On Tuesday, ministers released a long-delayed review into the gambling industry which recommends new limits on fixed-odds betting terminals (FOBTs) - betting shop machines offering games such as roulette.
Yet as Simon Davies of Canaccord Genuity explains: ‘Overall, surprisingly few decisions have been made after a year of deliberation. But the new review does point to a consensual outcome, which reduces the risks to the Retail Betting companies.’
SIGH OF RELIEF
Vocal anti-gambling campaigners and some MPs have argued the machines disproportionately attract addicts, though the industry begs to differ, unsurprisingly, setting the scene for a high-stakes battle.
Following its review, the Department for Culture, Media and Sport has said the maximum stake on FOBTs should be reduced from from £100 down to £50, £30, £20 or £2. It has set out plans for a 12-week consultation to allow interested parties to make their case as to where the government should settle.

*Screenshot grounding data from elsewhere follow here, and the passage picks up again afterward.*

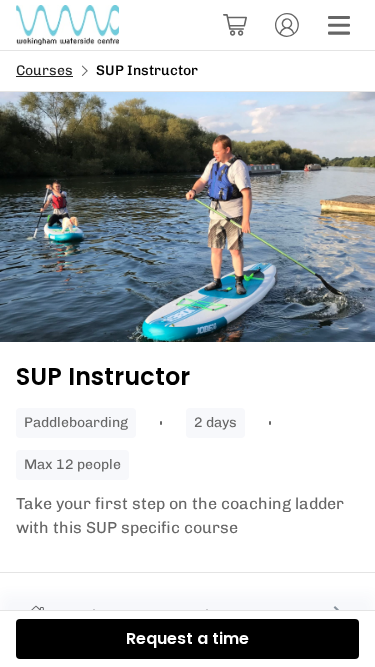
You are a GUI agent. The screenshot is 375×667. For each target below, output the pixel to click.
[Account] (287, 25)
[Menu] (339, 25)
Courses (44, 70)
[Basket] (235, 25)
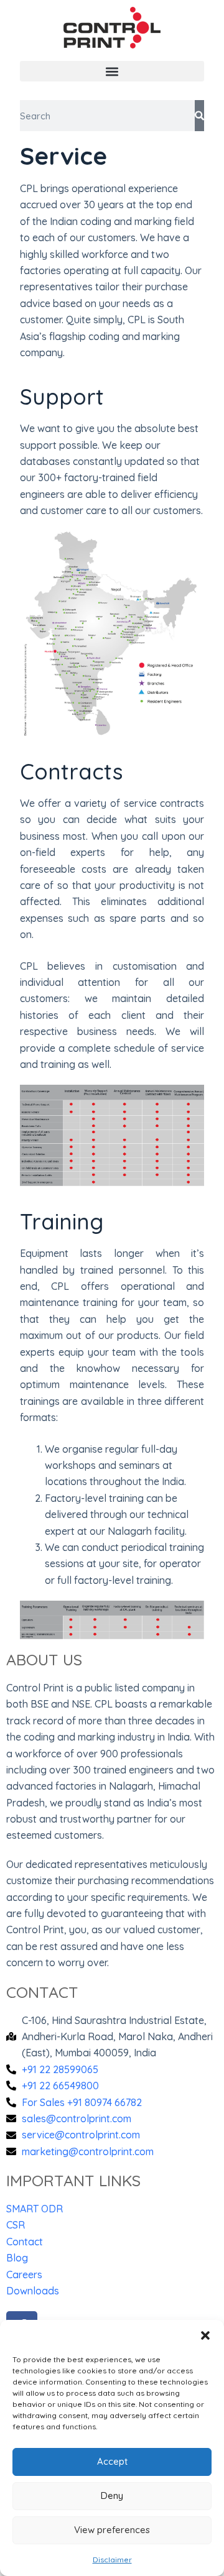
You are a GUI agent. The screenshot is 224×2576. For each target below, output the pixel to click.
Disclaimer (112, 2559)
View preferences (112, 2530)
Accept (112, 2461)
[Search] (199, 115)
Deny (112, 2495)
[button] (205, 2335)
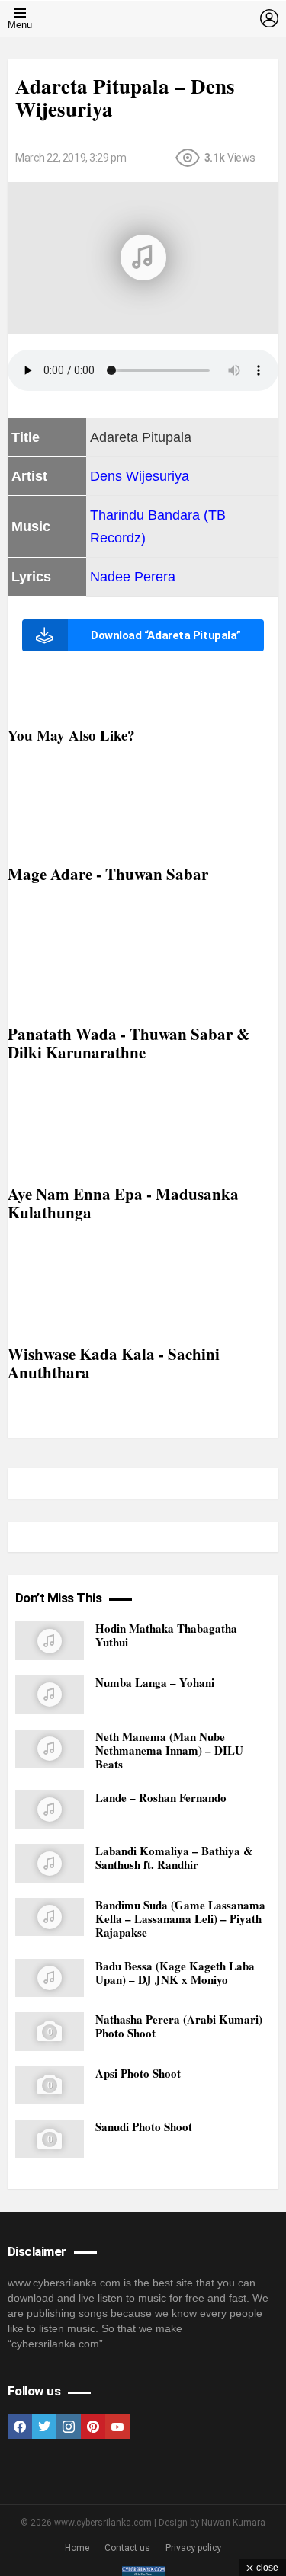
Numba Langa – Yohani (154, 1682)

Presently, FOBTs allow punters to place bets of £100 every 20 seconds. They provide the largest source of revenues at some retail bookmakers, including Ladbrokes Coral (LCL), bid up 1p to 126.3p and William Hill (WMH), which ticks 2.7% higher to 259.4p.

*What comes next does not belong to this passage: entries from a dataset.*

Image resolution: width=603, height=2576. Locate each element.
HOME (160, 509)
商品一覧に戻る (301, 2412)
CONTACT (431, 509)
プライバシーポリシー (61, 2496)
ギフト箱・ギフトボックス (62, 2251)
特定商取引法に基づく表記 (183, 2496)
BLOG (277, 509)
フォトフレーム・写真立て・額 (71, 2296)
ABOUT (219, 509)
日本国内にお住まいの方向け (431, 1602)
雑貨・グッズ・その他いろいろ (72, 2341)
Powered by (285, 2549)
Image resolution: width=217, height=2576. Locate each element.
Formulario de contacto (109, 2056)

FOBTs also generate significant income for Paddy Power Betfair (PPB), failing to join in the rally and off 5p at £76 in early dealings.
As the Financial Times reminds readers, only last month, analysts at Barclays forecast that if the maximum stake was reduced to a paltry £2, Ladbrokes Coral would lose £437m in annual sales from FOBTs, William Hill would kiss goodbye to £288m in annual revenues and Paddy Power Betfair would lose £60m.

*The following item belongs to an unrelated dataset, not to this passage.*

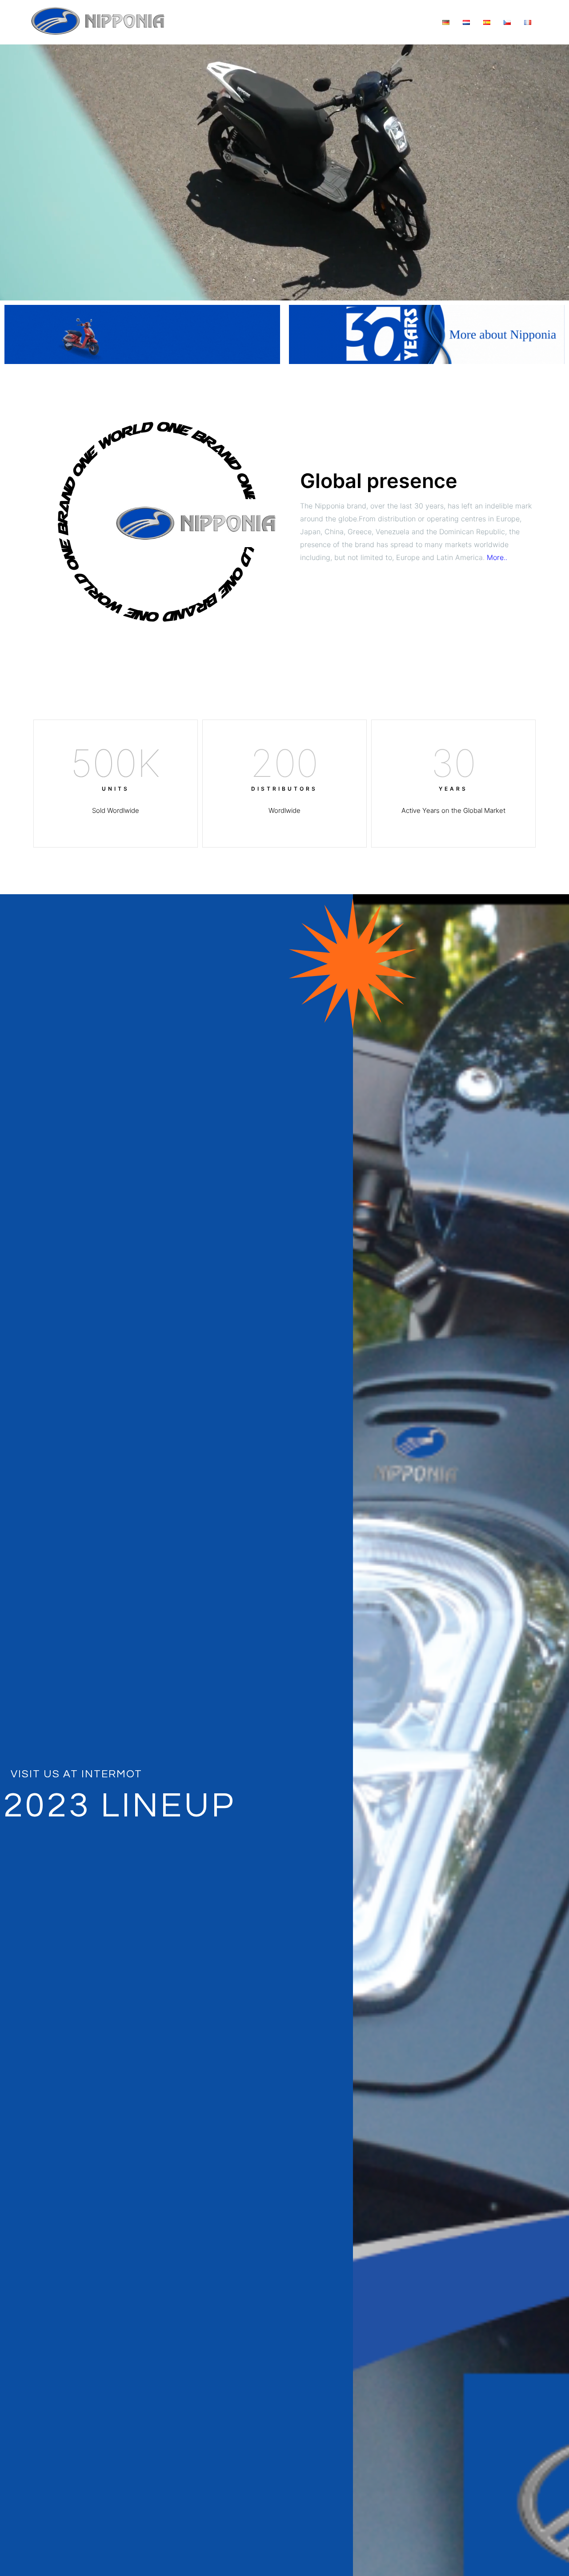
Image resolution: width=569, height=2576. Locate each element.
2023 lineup (120, 1806)
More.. (497, 557)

Canaccord Genuity’s Davies continues: ‘As we expected, the government fudged its decision on the Triennial Review into stakes/prizes for B2 machines and announced a further 12 week consultation which will run to January 23rd.
The only commitment is that maximum stakes will be reduced from £100 to one of four options: £2, £20, £30 and £50. The government will also look at a range of "social responsibility" measures across all gaming machines, improved player protection in online gaming and a "package of measures on gambling advertising", all of which are aimed at providing protection for problem (or vulnerable) gamblers.’
But as Davies explains, ‘we still think that a £20 maximum stake is significantly the most likely outcome. And it is one which we believe would be greeted favourably by investors, given the weak share price performances of Ladbrokes and William Hill over the past year.’
Since a £20 maximum stake would have a far more benign impact on earnings for the pair than a £2 maximum stake, Davies views this turn of events ‘as a positive outcome for the industry, given the alternatives. Implementation is now likely in 2019, giving Ladbrokes Coral and William Hill another year of Retail cash flows driving down leverage, so we do not view the dividend of either company as being at risk, and they both offer attractive yields.'
The government has also asked the Gambling Commission to look at whether the 'spin speed' on FOBT games such as roulette should be increased from the current 20 seconds per bet. There will also be a 'package of measures taking effect to strengthen protections around online gambling and gambling advertising' to help protect children.
A further boon for the industry is that there’ll be no review of densities of machines in betting shops, and while it refers to a potential review of spin speeds, this is certainly not an area that has been highlighted.
‘Government has also rejected calls for a relaxation of regulations on other machines - so no rise in machine densities for casinos, which removes a potential positive for Rank (RNK)’, says Davies, though shares in the latter name are unruffled this morning, improving 1.9p to 234p.
Significantly, the Canaccord Genuity scribe also sees a final decision on the Review as ‘sparking a second wave of industry consolidation in which Ladbrokes Coral and William Hill look like inevitable participants.’
Ladbrokes Coral remains Canaccord Genuity’s ‘preferred play, on valuation grounds', the broker having a 165p target price for the company.